* [Records for the exercise]:
^^^^^^^^

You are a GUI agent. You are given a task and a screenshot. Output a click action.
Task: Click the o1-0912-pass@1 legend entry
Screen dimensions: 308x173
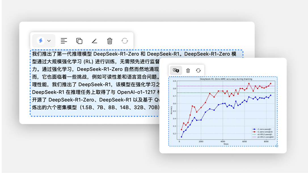coord(265,135)
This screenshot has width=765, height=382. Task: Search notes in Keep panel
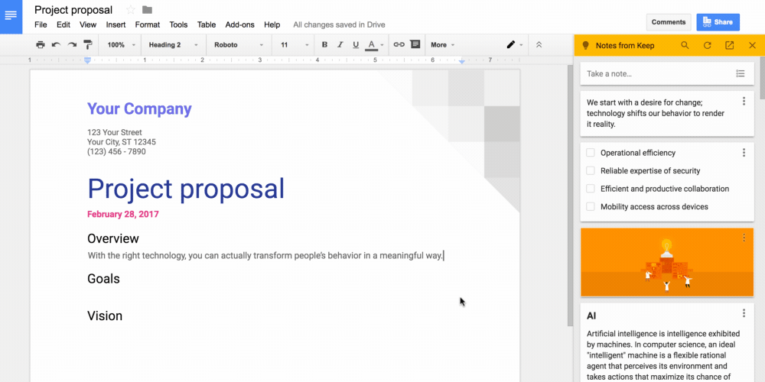685,46
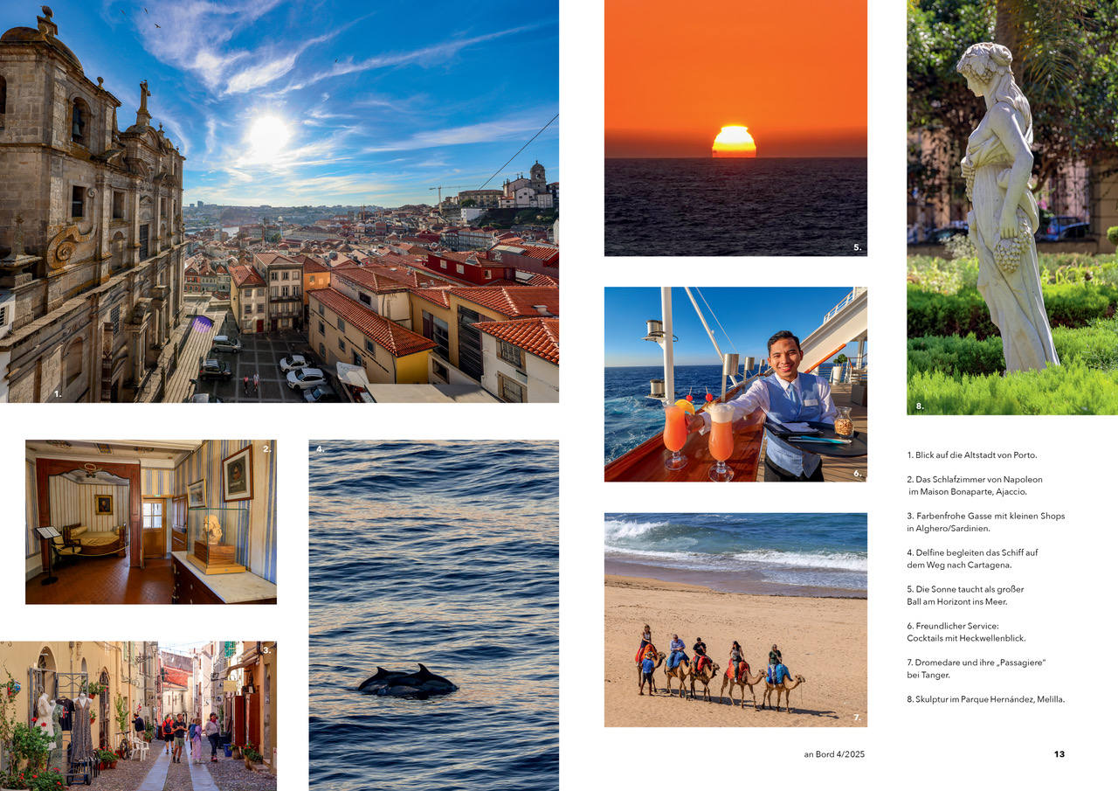Click the page number 13
The width and height of the screenshot is (1118, 791).
point(1059,754)
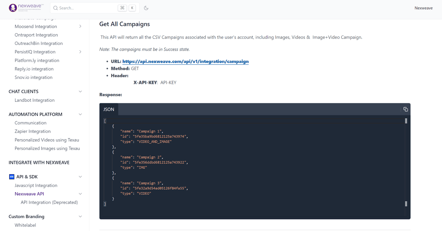Viewport: 442px width, 231px height.
Task: Open Zapier Integration page
Action: [33, 131]
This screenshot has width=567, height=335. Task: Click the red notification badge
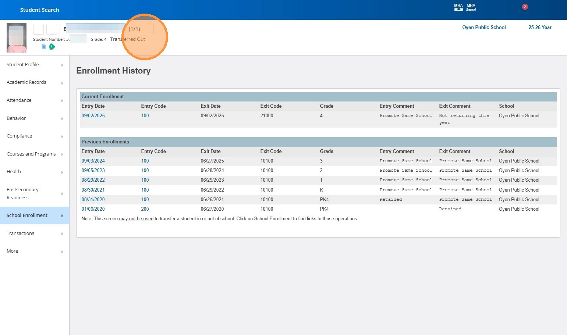525,7
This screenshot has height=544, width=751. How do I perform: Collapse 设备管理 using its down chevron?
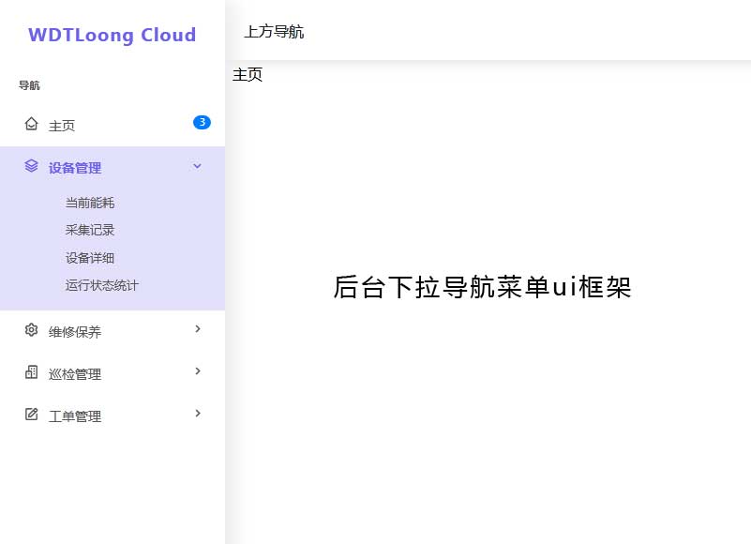(x=197, y=166)
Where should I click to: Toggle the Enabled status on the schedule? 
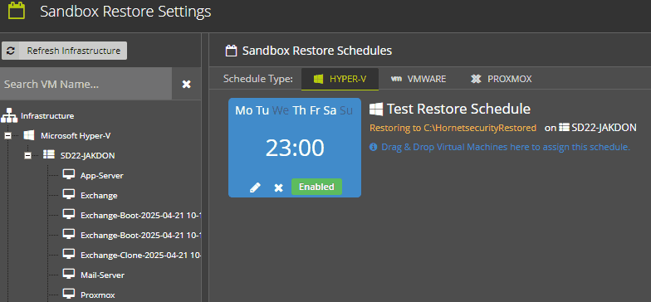[316, 187]
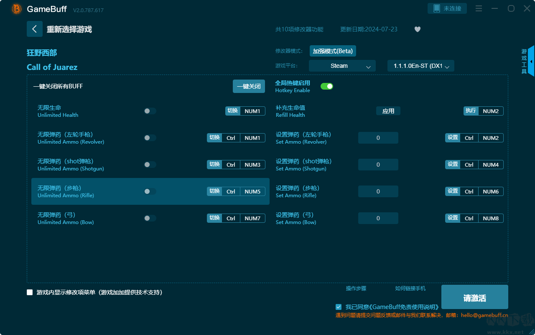The height and width of the screenshot is (335, 535).
Task: Disable the global Hotkey Enable switch
Action: point(326,86)
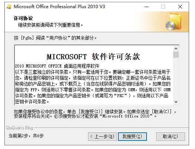The image size is (195, 149).
Task: Click the disabled maximize button
Action: [163, 7]
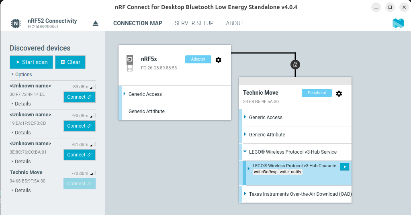The height and width of the screenshot is (215, 411).
Task: Expand scan Options section
Action: coord(22,75)
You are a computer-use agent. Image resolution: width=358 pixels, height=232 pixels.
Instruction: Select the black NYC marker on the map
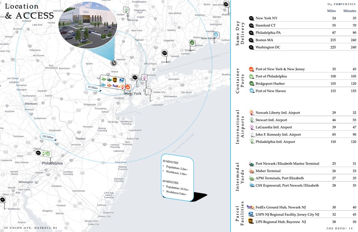pyautogui.click(x=135, y=77)
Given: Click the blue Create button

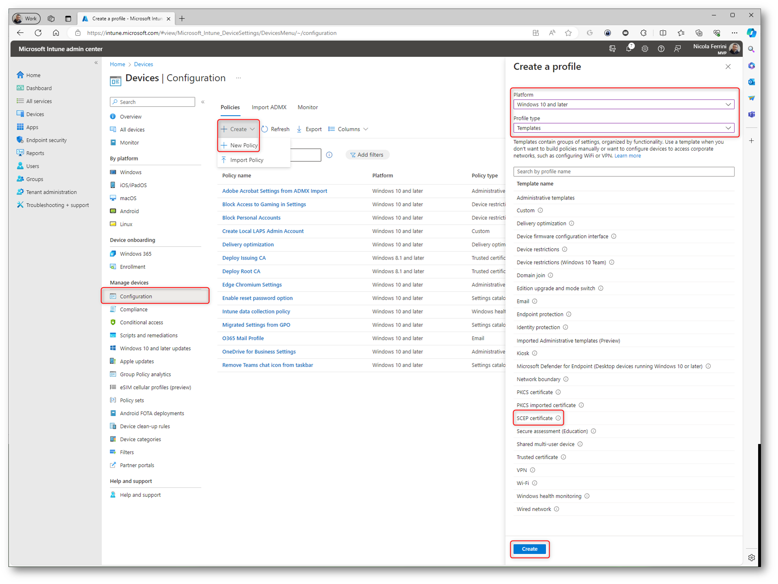Looking at the screenshot, I should click(x=529, y=549).
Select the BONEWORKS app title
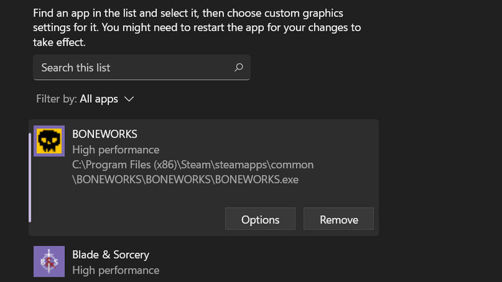 coord(104,134)

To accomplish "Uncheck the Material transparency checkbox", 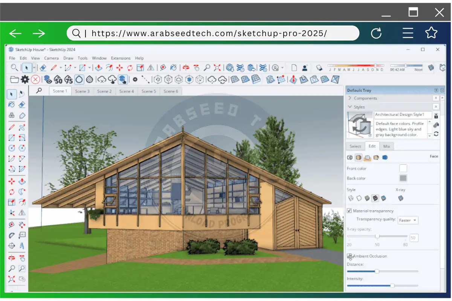I will pyautogui.click(x=349, y=211).
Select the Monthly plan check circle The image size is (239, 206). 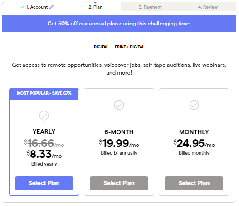194,105
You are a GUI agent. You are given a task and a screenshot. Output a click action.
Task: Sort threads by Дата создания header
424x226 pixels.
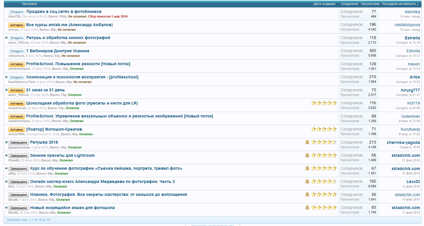click(324, 4)
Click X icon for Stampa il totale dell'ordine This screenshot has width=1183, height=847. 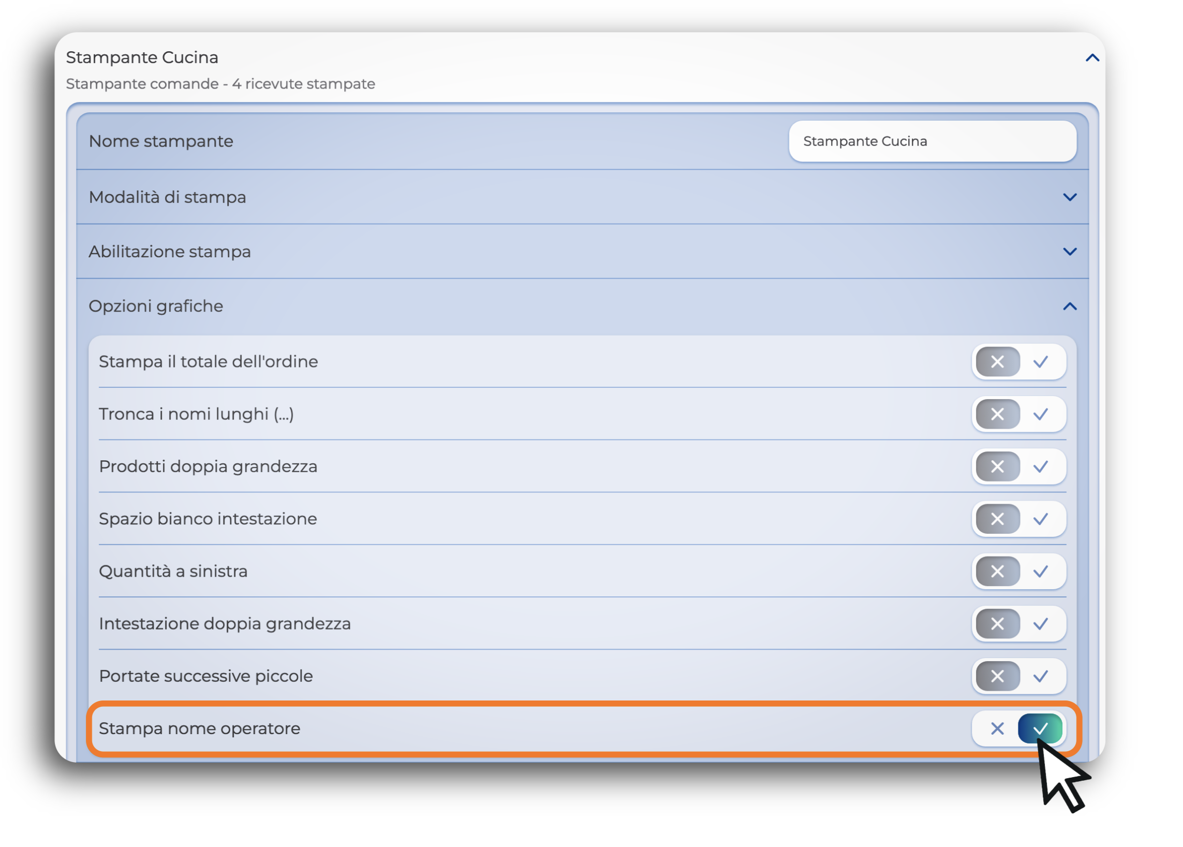click(997, 362)
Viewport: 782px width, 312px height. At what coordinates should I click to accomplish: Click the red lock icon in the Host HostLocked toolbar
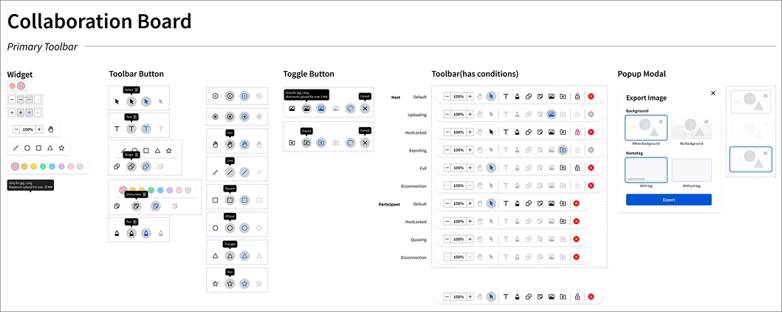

^^^^^^^^

* [Task instructions]:
Copy everything above from the line holding "This screenshot has width=765, height=382." down to the line holding "You are a computer-use", both ends included, exactly as it stands and without the pictures.

* [Response for this exercise]:
This screenshot has width=765, height=382. Task: Search notes in Keep panel
685,46
Click the page number 13
The width and height of the screenshot is (1118, 791).
point(1059,754)
Viewport: 442px width, 231px height.
Task: Open Zapier Integration page
Action: [33, 131]
This screenshot has width=567, height=335. Task: Click the red notification badge
525,7
This screenshot has height=544, width=751. How do I perform: Collapse 设备管理 using its down chevron?
(x=197, y=166)
Where should I click to: Toggle the Enabled status on the schedule? 
[316, 187]
The height and width of the screenshot is (335, 535).
Task: Disable the global Hotkey Enable switch
Action: point(326,86)
The image size is (195, 149).
Task: Click the disabled maximize button
Action: [163, 7]
The height and width of the screenshot is (215, 411).
Task: Expand scan Options section
Action: coord(22,75)
You are a computer-use agent. Image resolution: width=358 pixels, height=232 pixels.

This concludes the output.